Written exercise A: According to the jumpDB page, which data structure serves as the in-memory memtable?
Written exercise B: Copy a passage from the jumpDB page verbatim, beginning with the words "When the memtable's" and stopping after "sorted-string table (SST).".
— Start Source excerpt —
/jumpDB

A simple, embedded key-value store written in Python

Primary LanguagePythonBSD 2-Clause "Simplified" LicenseBSD-2-Clause

JumpDB

JumpDB is a simple, embedded key-value store that exploits Sorted String Tables.

Here's a tutorial which goes a little more in-depth into how it works.

Install

pip3 install jumpDB

Usage

from jumpDB import DB

db = DB()
db["k1"] = "v1"
db["k2"] = "v2"
del db["k2"]
assert db["k1"] == "v1"
assert "k2" not in db

API

  • get(key) => Finds the corresponding value to the given key

  • set(key, value) => Insert the entry into the db

  • delete(key) => Deletes the key from the db

  • contains(key) => Checks if the given key is present in the db

  • flush() => Explicitly write data to disk

Design & Implementation

The design is essentially a simplified version of levelDB.

Insert

Every write is initially inserted into an in-memory data structure (typically called "memtable") -- in this case, a red-black tree.

When the memtable's size exceeds a certain threshold, all entries are written out into a segment file. Exploiting the properties of a red-black BST, we can ensure all entries will be efficiently written in sorted order. The resulting file is immutable and called a sorted-string table (SST).
— End Source excerpt —
— Start Available data —
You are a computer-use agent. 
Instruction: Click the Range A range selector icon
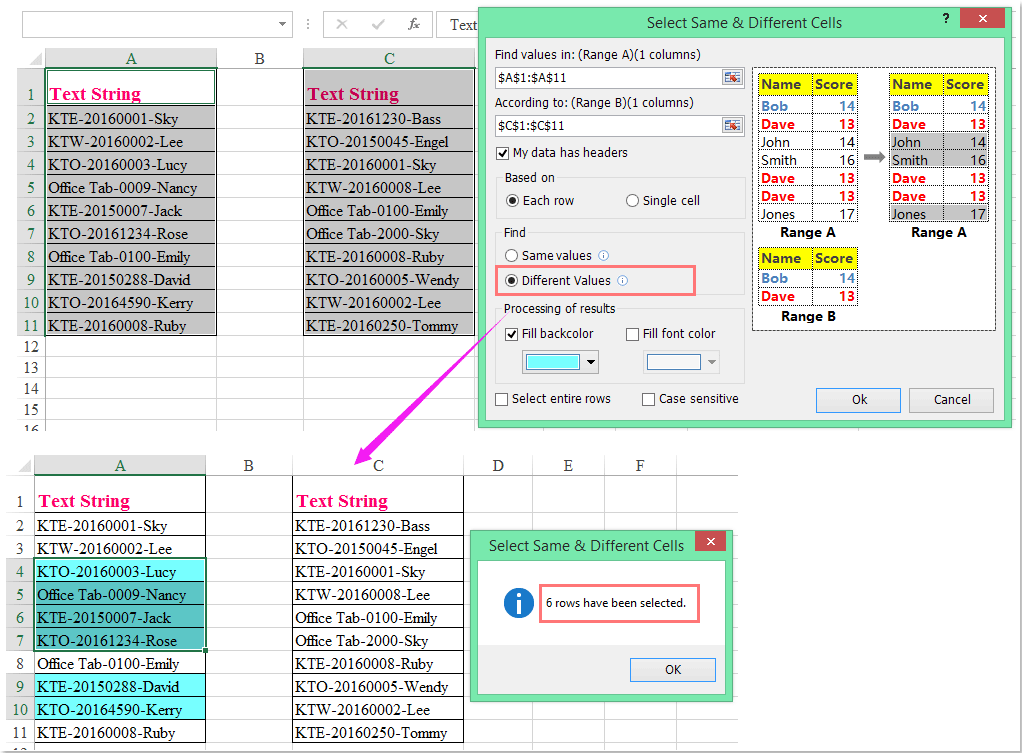(x=732, y=77)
— End Available data —
Task output A: A red-black tree.

Task output B:
When the memtable's size exceeds a certain threshold, all entries are written out into a segment file. Exploiting the properties of a red-black BST, we can ensure all entries will be efficiently written in sorted order. The resulting file is immutable and called a sorted-string table (SST).